Comme si nous ne pouvions qu’évoluer dans le temps, tout en voulant constamment nous affranchir de l’emprise cognitive de ce dernier. Jusqu’au moment ou nous réalisons que l’emprise de ce temps n’est que partielle, relative, et donc, qu’elle peut etre largement ignorée. Parce qu’en fin de compte, le temps n’est qu’un reflet passager du devenir de l’humanité. La perception cyclique du temps dans Interstellar doit servir a souligner que meme le temps est dépassable par l’humanité. Non pas dépassable en tant que frontière scientifique, mais en tant que limite cognitive.

L’idéal humain, la puissance du génie et de l’invention humaine, la résilience de cette espece, faite de la terre, dépasse les frontieres du temps. Car après tout, lache notre hero-astronaute : “Nous avions l’habitude de regarder le ciel et de réfléchir  à notre place dans les étoiles, maintenant nous regardons simplement vers le sol et nous nous inquiétons de notre place dans la poussiere.” Le rve en tant que perception temporelle de nous-meme, voila le moteur de l’humanisme d’Interstellar.

Sur cette question du temps, il y aurait aussi de fascinantes recherches apologétiques a promouvoir, comme une interpretation christologique de la nature du temps. Apres tout, l’incarnation de Dieu dans la temporalité humaine ne donne-t-elle pas aussi sens a ce temps dans lequel nous vivons ?

D’un humanisme spirituel

Enfin, posons la question que tout le monde a en tête : est-ce un film “spirituel”. Non pas chrétien, mais avec une dominante, une perspective, une conséquence ou une conclusion spirituelle ? C’est, pour certains, la question. A priori, je ne pensais pas, et je ne suis toujours pas convaincu que ce soit la question principale que nous devrions poser. Et pourtant, dans une récente interview, voici l’une des questions posée aux trois acteurs principaux : “Ce film a-t-il changé vos sentiments par rapport à la philosophie ou la religion ?” Les réponses sont intéressantes :

McConaughey : Ça m’a un peu ouvert l’esprit. Mon point de vue à propos de ce qui existe “là haut” s’est élargi pour moi après avoir fait le film appelé Contact [1997]. J’ai toujours été celui qui n’allait pas voir les films de science-fiction ; je n’ai pas lu de livres de science-fiction quand j’étais enfant. Et mes pensées étaient toujours dirigées vers ce qui est tangible, ce que nous avons ici, peut-être ce qui est dans les profondeurs de la mer, mais je n’ étais jamais à la recherche de ce qui est “là bas”. C’était en quelque sorte toujours un domaine inconnu. “Oh, ne vous inquiétez pas de cela ; ce n’est pas réalisable.”
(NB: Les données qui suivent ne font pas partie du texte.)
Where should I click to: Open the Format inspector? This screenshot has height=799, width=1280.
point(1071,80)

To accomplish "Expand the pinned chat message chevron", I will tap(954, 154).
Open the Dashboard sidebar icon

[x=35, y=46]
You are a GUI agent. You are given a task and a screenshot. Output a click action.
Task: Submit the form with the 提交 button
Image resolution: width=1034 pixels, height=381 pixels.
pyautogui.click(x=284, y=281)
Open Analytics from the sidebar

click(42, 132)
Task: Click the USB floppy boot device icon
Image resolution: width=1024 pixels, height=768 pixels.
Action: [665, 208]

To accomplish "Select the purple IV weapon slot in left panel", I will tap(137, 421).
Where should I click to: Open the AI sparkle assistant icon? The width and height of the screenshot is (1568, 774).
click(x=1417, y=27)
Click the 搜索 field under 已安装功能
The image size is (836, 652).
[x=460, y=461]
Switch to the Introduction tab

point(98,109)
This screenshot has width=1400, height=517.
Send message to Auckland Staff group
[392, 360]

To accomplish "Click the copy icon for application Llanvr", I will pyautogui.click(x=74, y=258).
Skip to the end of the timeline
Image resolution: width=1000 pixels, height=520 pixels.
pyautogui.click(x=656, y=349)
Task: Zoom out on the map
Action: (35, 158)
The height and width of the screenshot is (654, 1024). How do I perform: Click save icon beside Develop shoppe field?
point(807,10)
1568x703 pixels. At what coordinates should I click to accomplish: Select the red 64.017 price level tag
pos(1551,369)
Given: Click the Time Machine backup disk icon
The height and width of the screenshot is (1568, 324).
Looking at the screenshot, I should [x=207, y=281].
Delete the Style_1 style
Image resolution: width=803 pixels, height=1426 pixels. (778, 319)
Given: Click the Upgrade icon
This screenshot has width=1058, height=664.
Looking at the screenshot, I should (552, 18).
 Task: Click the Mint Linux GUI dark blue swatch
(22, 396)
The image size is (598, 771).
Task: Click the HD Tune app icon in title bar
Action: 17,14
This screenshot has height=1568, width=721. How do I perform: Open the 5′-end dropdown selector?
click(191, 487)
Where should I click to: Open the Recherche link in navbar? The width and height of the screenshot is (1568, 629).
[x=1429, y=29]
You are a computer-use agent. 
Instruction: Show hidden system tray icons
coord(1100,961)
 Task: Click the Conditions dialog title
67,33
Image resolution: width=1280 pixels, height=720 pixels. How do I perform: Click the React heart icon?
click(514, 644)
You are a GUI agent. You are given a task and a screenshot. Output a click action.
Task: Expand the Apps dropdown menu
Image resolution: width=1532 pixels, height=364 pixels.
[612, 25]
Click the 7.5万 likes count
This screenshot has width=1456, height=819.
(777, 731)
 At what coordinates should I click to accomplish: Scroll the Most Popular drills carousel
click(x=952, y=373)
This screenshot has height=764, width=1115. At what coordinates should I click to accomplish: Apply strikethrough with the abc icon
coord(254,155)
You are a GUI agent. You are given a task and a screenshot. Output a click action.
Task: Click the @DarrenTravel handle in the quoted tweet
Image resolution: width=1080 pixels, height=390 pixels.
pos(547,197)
Hathaway : Je pense que [ce film] a affirmé certaines choses sur l’interconnectivité de ce qui existe. C’est un film à propos de la confiance que nous avons les uns en les autres et la signification à donner aux choses, même si cela n’a pas de sens, même si ça fait mal. Sur le long, et infini arc du temps, les choses ont tendance à se produire comme elles le devraient et elles trouvent habituellement leur place, leur emplacement.

Chastain : [Le film] a également coïncidé avec cette idée en laquelle je crois, que nous sommes tous connectés. Pas seulement en ce moment, mais à chaque instant. Donc, comme j’essayais de comprendre la science du film, j’étais incroyablement émue par la composante humaine du film, et cela coïncidait certainement avec mes croyances spirituelles.[5]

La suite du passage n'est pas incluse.